From: Greg Kroah-Hartman <gregkh@linuxfoundation.org>
To: linux-kernel@vger.kernel.org
Cc: Greg Kroah-Hartman <gregkh@linuxfoundation.org>,
stable@vger.kernel.org, Zhang Yi <zhang.yi20@zte.com.cn>,
Jiang Biao <jiang.biao2@zte.com.cn>,
Ma Chenggong <ma.chenggong@zte.com.cn>,
Mel Gorman <mgorman@suse.de>,
Darren Hart <dvhart@linux.intel.com>,
Peter Zijlstra <peterz@infradead.org>,
Thomas Gleixner <tglx@linutronix.de>
Subject: [ 11/19] futex: Take hugepages into account when generating futex_key
Date: Thu, 11 Jul 2013 15:01:28 -0700 [thread overview]
Message-ID: <20130711214831.923621274@linuxfoundation.org> (raw)
In-Reply-To: <20130711214830.611455274@linuxfoundation.org>
3.10-stable review patch. If anyone has any objections, please let me know.
------------------
From: Zhang Yi <wetpzy@gmail.com>
commit 13d60f4b6ab5b702dc8d2ee20999f98a93728aec upstream.

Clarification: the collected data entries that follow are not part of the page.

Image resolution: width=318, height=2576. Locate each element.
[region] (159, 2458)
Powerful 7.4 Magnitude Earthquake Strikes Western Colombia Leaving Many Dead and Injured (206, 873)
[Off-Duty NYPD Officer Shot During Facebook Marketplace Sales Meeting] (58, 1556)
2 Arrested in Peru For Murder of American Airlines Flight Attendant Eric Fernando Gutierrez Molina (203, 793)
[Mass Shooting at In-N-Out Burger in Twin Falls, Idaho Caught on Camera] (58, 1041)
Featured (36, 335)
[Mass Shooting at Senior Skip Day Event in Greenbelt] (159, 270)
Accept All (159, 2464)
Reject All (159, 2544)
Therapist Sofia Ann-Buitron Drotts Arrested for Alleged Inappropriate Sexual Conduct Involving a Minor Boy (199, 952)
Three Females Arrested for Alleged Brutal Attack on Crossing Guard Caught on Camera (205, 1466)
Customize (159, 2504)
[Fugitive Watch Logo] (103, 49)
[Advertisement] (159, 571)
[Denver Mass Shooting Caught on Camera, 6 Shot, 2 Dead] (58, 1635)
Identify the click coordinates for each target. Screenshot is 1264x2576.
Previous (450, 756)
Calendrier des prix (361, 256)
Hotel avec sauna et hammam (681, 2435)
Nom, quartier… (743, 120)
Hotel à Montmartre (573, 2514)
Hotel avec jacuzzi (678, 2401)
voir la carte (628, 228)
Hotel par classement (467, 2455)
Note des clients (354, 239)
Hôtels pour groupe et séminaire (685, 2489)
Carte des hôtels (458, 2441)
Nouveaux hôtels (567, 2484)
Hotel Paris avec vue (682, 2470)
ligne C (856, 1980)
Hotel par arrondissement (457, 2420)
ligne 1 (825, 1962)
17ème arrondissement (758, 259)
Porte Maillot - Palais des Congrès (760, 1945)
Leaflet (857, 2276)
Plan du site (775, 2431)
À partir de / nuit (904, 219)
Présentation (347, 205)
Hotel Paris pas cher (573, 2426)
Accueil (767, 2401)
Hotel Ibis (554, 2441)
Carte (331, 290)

The futex_keys of process shared futexes are generated from the page
offset, the mapping host and the mapping index of the futex user space
address. This should result in an unique identifier for each futex.
Though this is not true when futexes are located in different subpages
of an hugepage. The reason is, that the mapping index for all those
futexes evaluates to the index of the base page of the hugetlbfs
mapping. So a futex at offset 0 of the hugepage mapping and another
one at offset PAGE_SIZE of the same hugepage mapping have identical
futex_keys. This happens because the futex code blindly uses
page->index.
Steps to reproduce the bug:
1. Map a file from hugetlbfs. Initialize pthread_mutex1 at offset 0
and pthread_mutex2 at offset PAGE_SIZE of the hugetlbfs
mapping.
The mutexes must be initialized as PTHREAD_PROCESS_SHARED because
PTHREAD_PROCESS_PRIVATE mutexes are not affected by this issue as
their keys solely depend on the user space address.
2. Lock mutex1 and mutex2
3. Create thread1 and in the thread function lock mutex1, which
results in thread1 blocking on the locked mutex1.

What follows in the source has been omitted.